__Study text__
################

Rite of light

A self-taught chandler illuminates Newburgh

| 23 Jan 2020 | 12:07

“I don’t believe you have to depend on things outside of yourself in order to create,” said Alysia Mazzella, as we sat in her rustic studio filled with the unmistakable sweet scent of honey. She poured us coffee and checked her goldenrod-colored wax, heating in a large cauldron and almost ready for her next set of hand-dipped beeswax candles.

Mazzella’s path to candle making started shortly after she moved back home to Newburgh from New York City in 2010, with a mission to slow down and embrace the wooded landscape of her youth. The 30-year old SUNY communications major has long been passionate about ritual. She believes we all have a deeper purpose within us, and if we take proper space and time, we can cultivate it.

Before moving home, she’d started an online magazine in New York City, then studied documentary locally and at Salt Institute in Portland, Maine. She devoted her time to telling other peoples’ stories as a documentarian until 2015, when she became director of trainings at The Restorative Center, a nonprofit devoted to community-centered restorative justice in downtown Newburgh. That, for her, was a gamechanger.

“It was circle work,” she said. The nonprofit approached conflict mediation through the structure of the medicine wheel, a four-part ritual. Two people told their stories, seeking justice for themselves and from their community, rather than from the black and white perspective of conflict between victim and aggressor.

################

__Provided material__
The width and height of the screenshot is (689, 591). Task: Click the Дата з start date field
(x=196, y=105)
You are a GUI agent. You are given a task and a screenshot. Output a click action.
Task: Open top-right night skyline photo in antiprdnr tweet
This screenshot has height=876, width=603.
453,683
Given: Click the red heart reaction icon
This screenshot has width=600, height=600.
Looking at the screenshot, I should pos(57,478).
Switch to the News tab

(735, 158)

################

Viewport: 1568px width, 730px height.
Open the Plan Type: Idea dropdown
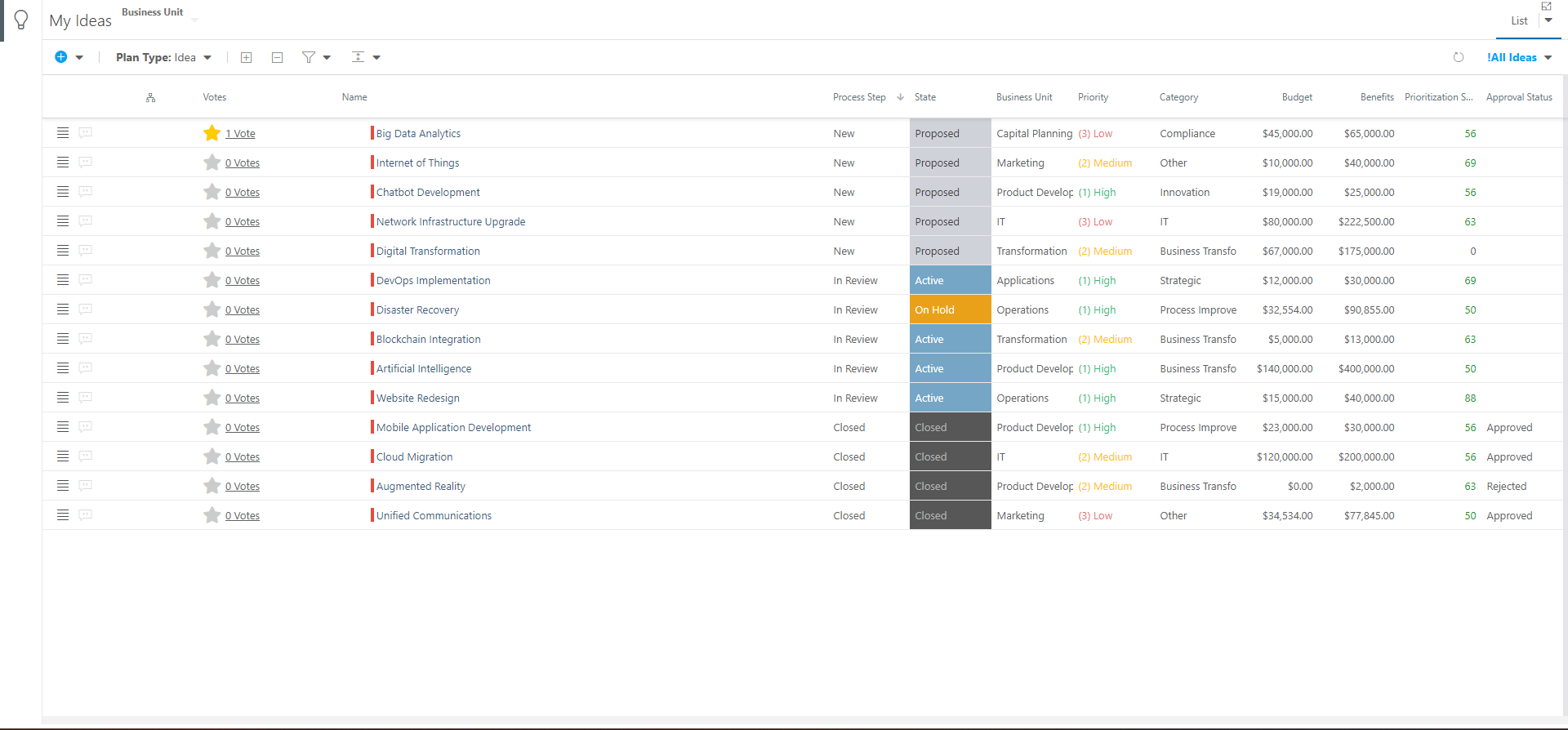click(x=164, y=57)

################

__Problem set__
(1) Retype the passage from the Newburgh chandler article from "Rite of light" up to and including "can cultivate it.".
(2) According to the Newburgh chandler article, why did Mazzella move back home to Newburgh from New York City in 2010? Answer in one to three sentences.

__Answers to the exercises__
(1)
Rite of light

A self-taught chandler illuminates Newburgh

| 23 Jan 2020 | 12:07

“I don’t believe you have to depend on things outside of yourself in order to create,” said Alysia Mazzella, as we sat in her rustic studio filled with the unmistakable sweet scent of honey. She poured us coffee and checked her goldenrod-colored wax, heating in a large cauldron and almost ready for her next set of hand-dipped beeswax candles.

Mazzella’s path to candle making started shortly after she moved back home to Newburgh from New York City in 2010, with a mission to slow down and embrace the wooded landscape of her youth. The 30-year old SUNY communications major has long been passionate about ritual. She believes we all have a deeper purpose within us, and if we take proper space and time, we can cultivate it.

(2) She moved back with a mission to slow down and embrace the wooded landscape of her youth.